▸ WHAT THE TASK ASKS
Check each line of the records below and collect those holding "agent".

(Records contained in a dataset)
......

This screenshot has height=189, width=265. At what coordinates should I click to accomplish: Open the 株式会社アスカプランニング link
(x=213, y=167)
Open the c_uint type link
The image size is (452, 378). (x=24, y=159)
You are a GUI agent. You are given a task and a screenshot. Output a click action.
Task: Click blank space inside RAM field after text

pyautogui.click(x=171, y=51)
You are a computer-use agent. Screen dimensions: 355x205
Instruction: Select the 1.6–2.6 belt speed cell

......

▸ WRITTEN REPLY
You are a GUI agent. You are given a task and a screenshot. Output a click action.
You are a computer-use agent. Screen dimensions: 355x205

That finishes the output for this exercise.